SELECTED EXTRACT:
## start

The key thing I gathered from watching this webisode – something which I feel is common to all the Breaking Bad webisodes I watched – is that the webisode doesn’t actually add anything to the Breaking Bad story arch. Rather, they’re humorous, stand alone “episodes” that enhance our appreciation for the characters we already know and love. In this sense they seem more like a hook for a show – little tasters that make us miss, or rather, not forget about the show between seasons. The fact that the webisodes are much more light-hearted and funnier than the show itself (which first and foremost a drama, with humour being the secondary focus) fits in with the notion of online advertising. Companies are going to get much better results with a funny short than with a snippet of drama. The funny short, if successful, will bring in new viewers, whereas the dramatic short will only appeal to previous fans of the show. This naturally leads in to the topic of advertising – or in this context, promo vs. content.
In Max Dawson’s article Television’s Aesthetic of Efficiency: Convergence Television and the Digital Short he discusses the notion of efficiency of the webisode. He writes, “Television networks program their digital outposts with shorts because… they remain an effective means of bringing culture, content, and commerce into alignment.” We are simultaneously being entertained and advertised to in one foul swoop. I don’t necessarily have a problem with this as watching a television show is submitting to the exact same thing – being simultaneously entertained and increasing the network’s revenue.
However, Dawson continues, “By withholding full-length programming from the web in favour of brief clips, trailers, recaps, behind-the-scenes footage, and other repurposed materials, networks established web presences without incurring substantial start-up costs”. This is more of a problem – networks using the internet to provide cheaply produced entertainment instead of well produced or quality entertainment – something that bodes ill for the future of television. However the biggest problem with the webisode that Dawson identifies is for the writers, namely that “writers identified digital shorts as cynical gambits on the part of greedy media conglomerates to extract additional productivity from the labours of creative professionals.”

## end

PROBLEM 1:
In the piece on Breaking Bad webisodes, who wrote the article Television's Aesthetic of Efficiency: Convergence Television and the Digital Short?
PROBLEM 2:
From the rows, quote the part that opens with the line containing "Choose the Click popup type option" and closes with the line containing "click(362, 54)".
The text and the rows are unrelated to each other.

(Entries on locating words and elements)
## start

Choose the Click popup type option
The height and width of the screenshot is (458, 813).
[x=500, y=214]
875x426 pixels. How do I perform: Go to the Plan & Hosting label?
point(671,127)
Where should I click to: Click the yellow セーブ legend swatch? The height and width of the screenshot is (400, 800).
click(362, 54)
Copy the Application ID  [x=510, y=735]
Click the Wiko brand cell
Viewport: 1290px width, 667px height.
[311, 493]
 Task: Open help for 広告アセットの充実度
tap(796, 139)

## end
## start

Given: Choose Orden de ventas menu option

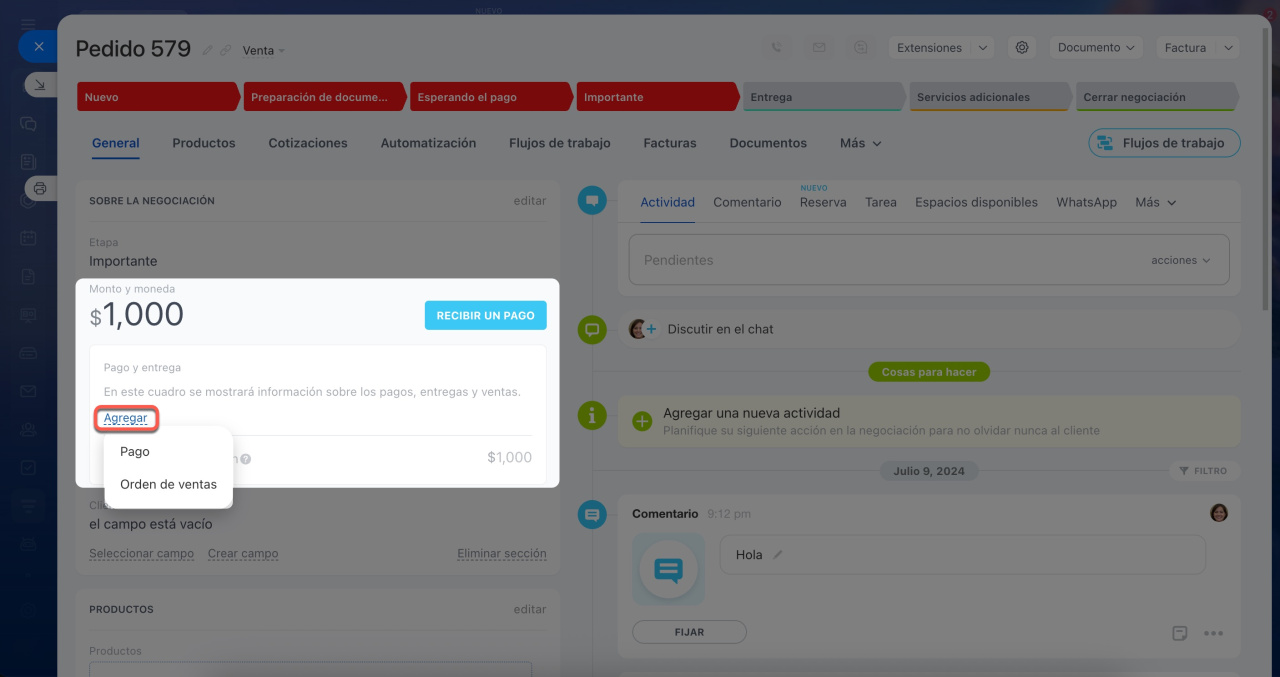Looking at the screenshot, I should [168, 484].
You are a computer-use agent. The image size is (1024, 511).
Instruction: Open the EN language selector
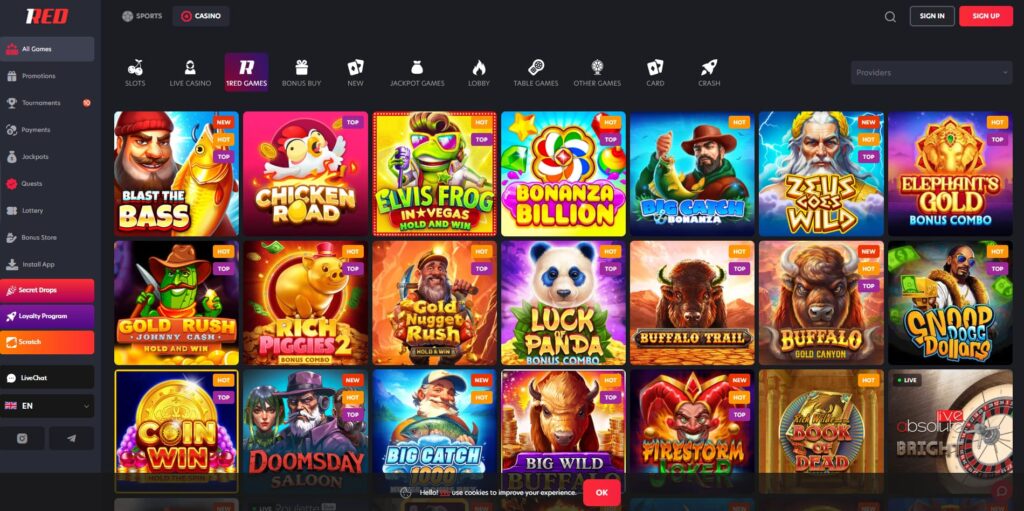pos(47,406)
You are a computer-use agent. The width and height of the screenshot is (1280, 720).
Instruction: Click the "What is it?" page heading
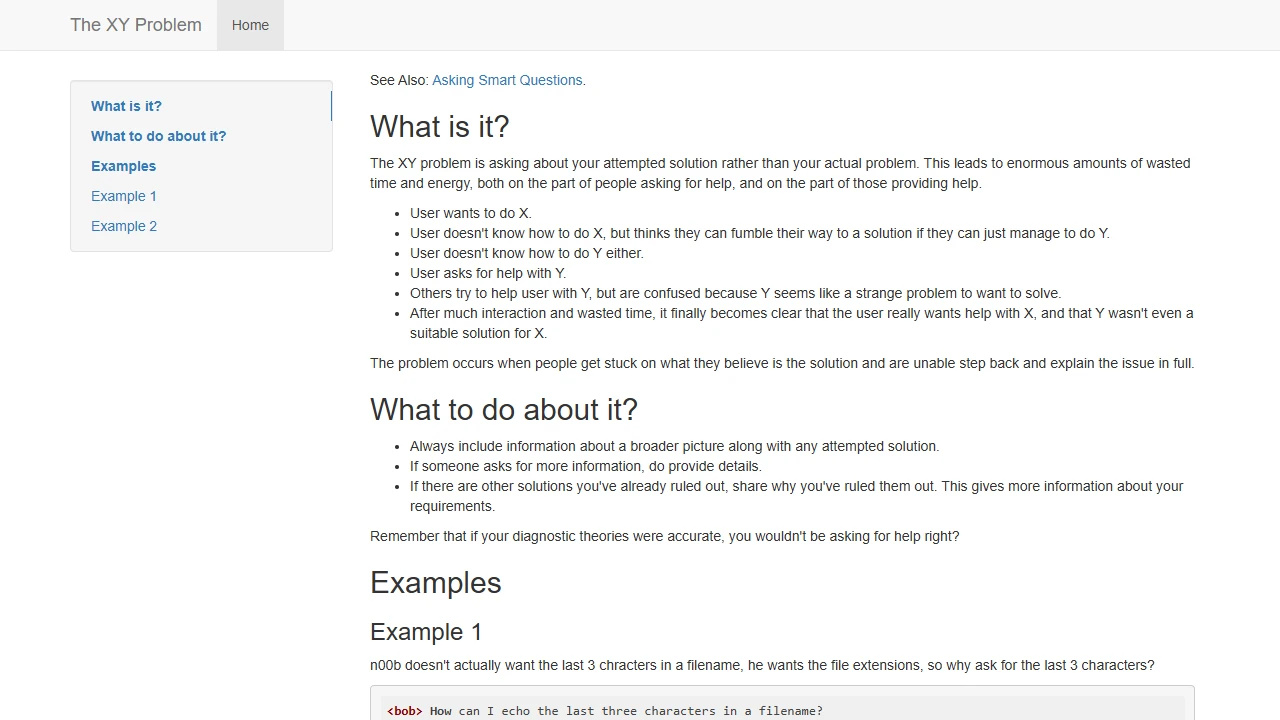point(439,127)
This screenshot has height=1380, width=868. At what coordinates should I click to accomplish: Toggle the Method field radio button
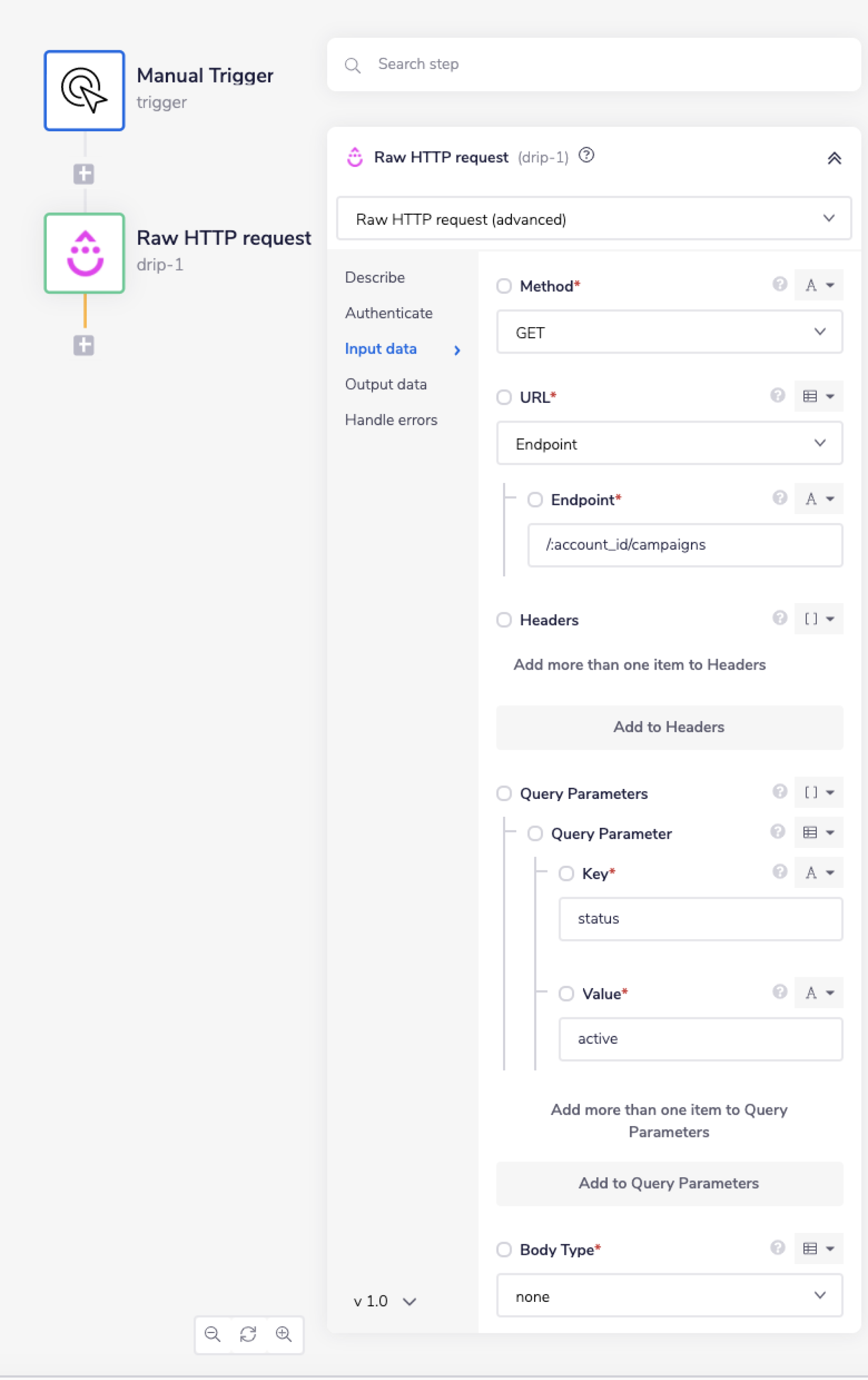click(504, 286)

## end

EXERCISE ANSWER 1:
Max Dawson

EXERCISE ANSWER 2:
Choose the Click popup type option
The height and width of the screenshot is (458, 813).
[x=500, y=214]
875x426 pixels. How do I perform: Go to the Plan & Hosting label?
point(671,127)
Where should I click to: Click the yellow セーブ legend swatch? The height and width of the screenshot is (400, 800).
click(362, 54)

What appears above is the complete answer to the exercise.